Question on the Creed


I always thought the Creed came about to counter heresies and to state the Church’s position. At the time the Creed was formulated, did all Christians (heretics or not) hold that Jesus was completely present Body, Soul and Divinity in the Eucharist?

If not, why doesn’t the Creed state that we believe in the Real Presence of Christ in the Eucharist? Surely this is a seminal position of the Catholic Church.



The Nicene-Constantinopolitan Creed was defined largely in opposition to the heresy of Arianism, which was in vogue at the time. Thus, you find a great emphasis on the divinity of Christ, being co-equal with the Father: “God from God, Light from Light, True God from True God,” etc.

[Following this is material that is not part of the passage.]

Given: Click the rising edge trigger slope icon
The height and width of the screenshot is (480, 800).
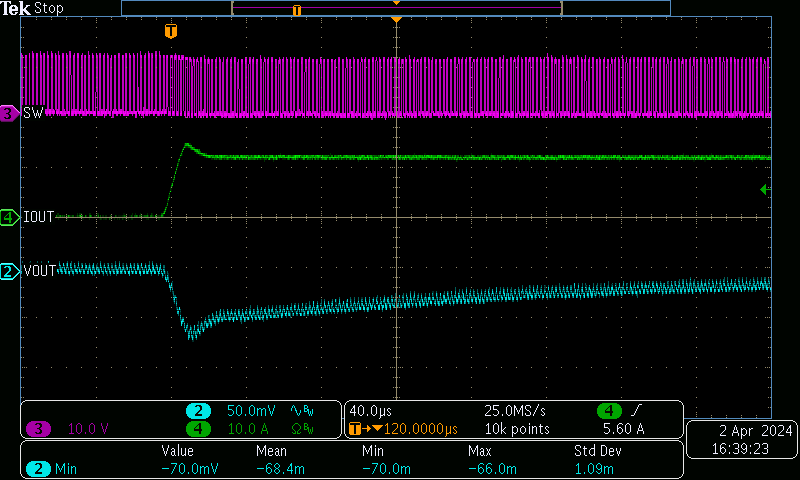Looking at the screenshot, I should pyautogui.click(x=638, y=411).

The Real Presence of Christ in the Eucharist was simply not doubted enough to be presented in the Creed. The sacraments barely make it in at all with: “I confess one baptism for the remission of sins” because there was some controversey about re-baptism.

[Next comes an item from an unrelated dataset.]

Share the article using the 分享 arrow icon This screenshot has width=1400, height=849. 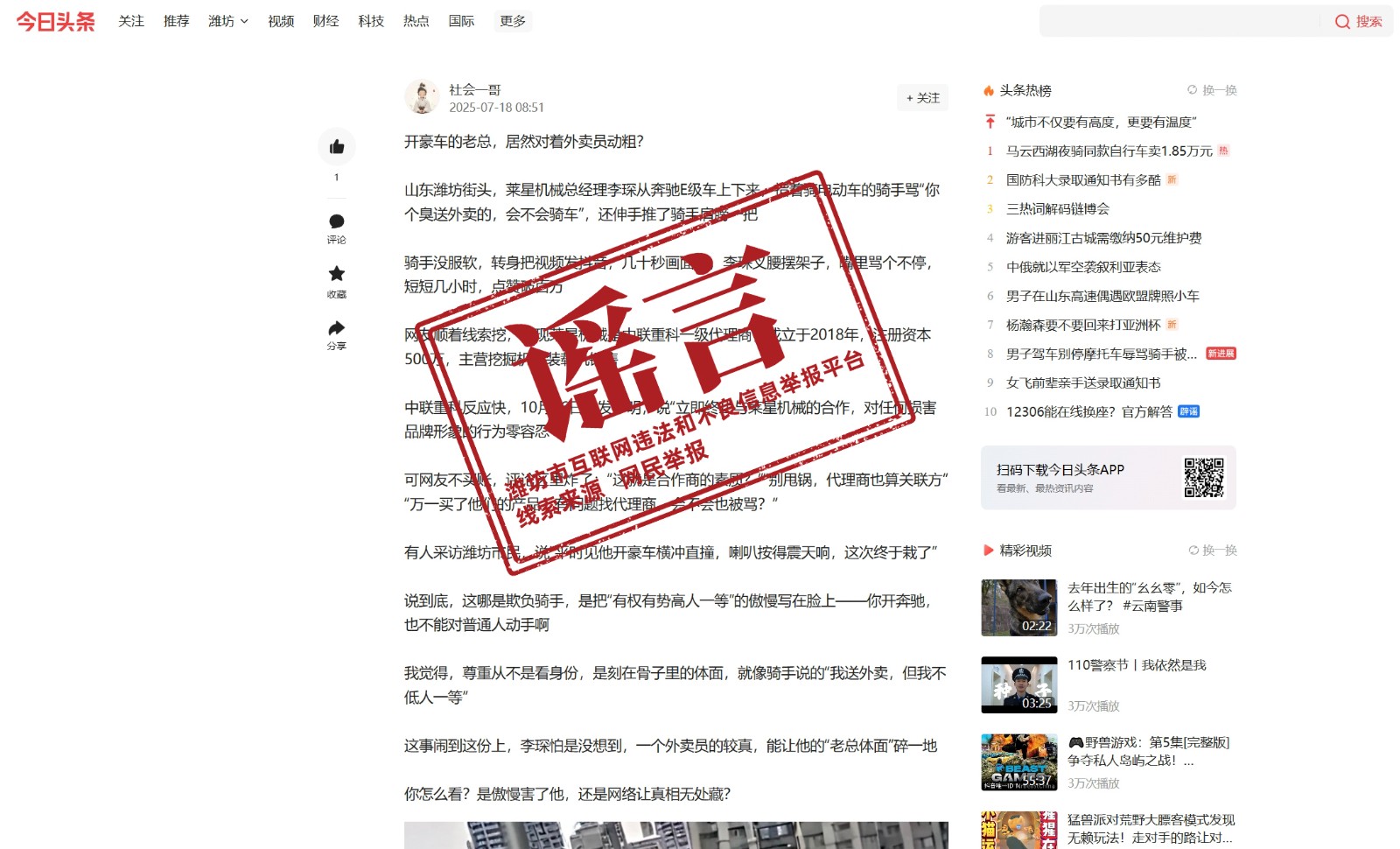pos(337,328)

The Eucharist was then and remains the source and the summit of the Christian life.


The first real oposition to the Eucharist comes in the fifth century. Before that, no one really doubted it.

Here is a quote from J.N.D. Kelly’s Early Christian Doctrines (pg. 317-318)

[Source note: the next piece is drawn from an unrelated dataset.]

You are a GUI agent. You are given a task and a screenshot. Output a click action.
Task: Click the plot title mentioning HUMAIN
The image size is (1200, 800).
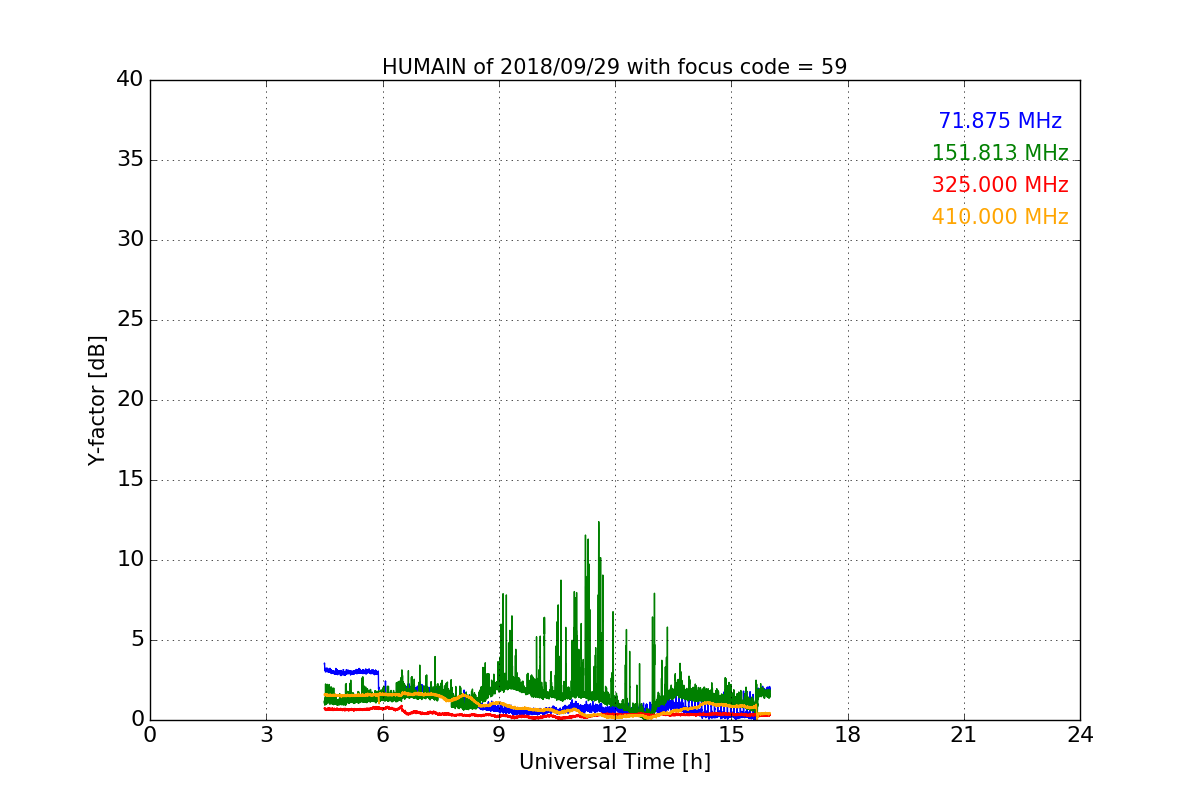pos(614,67)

The oppsosition to Nestorius found a brilliant, if far from scrupulous, mouthpiece in Cyril, patriarch of Alexandria. While jealousy of the upstart see of Constantinople sometimes made him adopt an uncharitable tone, he was basically inspired by concern for theological truth. As he understood it, Nestorius’s teaching, epitomized in his attack on Theotokos, presupposed a merely external association between the Word and and ordinary man. From this point of view the incarnation became an illusion, a matter of ‘appearance’ and ‘empty words’. The redemption was undermined, since Christ’s sufferings and saving acts were, presumably, not those of God incarnate but of one who was a mere man. Similarly the conception of Christ as the second Adam inagurating a new, regenerated race of mankind demanded, he thought, a much more intimate union of the Word with the flesh than Nestorius postulateted. **Above all, in his opinion Nestorius had deprived the eucharist of life giving force and reduced it to cannibalism, since on his premisses only the body of a man lay on the altar and the flesh consumed by the faithful was not truly vivified by the Logos. **



And even then, Nestorius didn’t deny the Real Presence. He was just mistaken about who Christ is.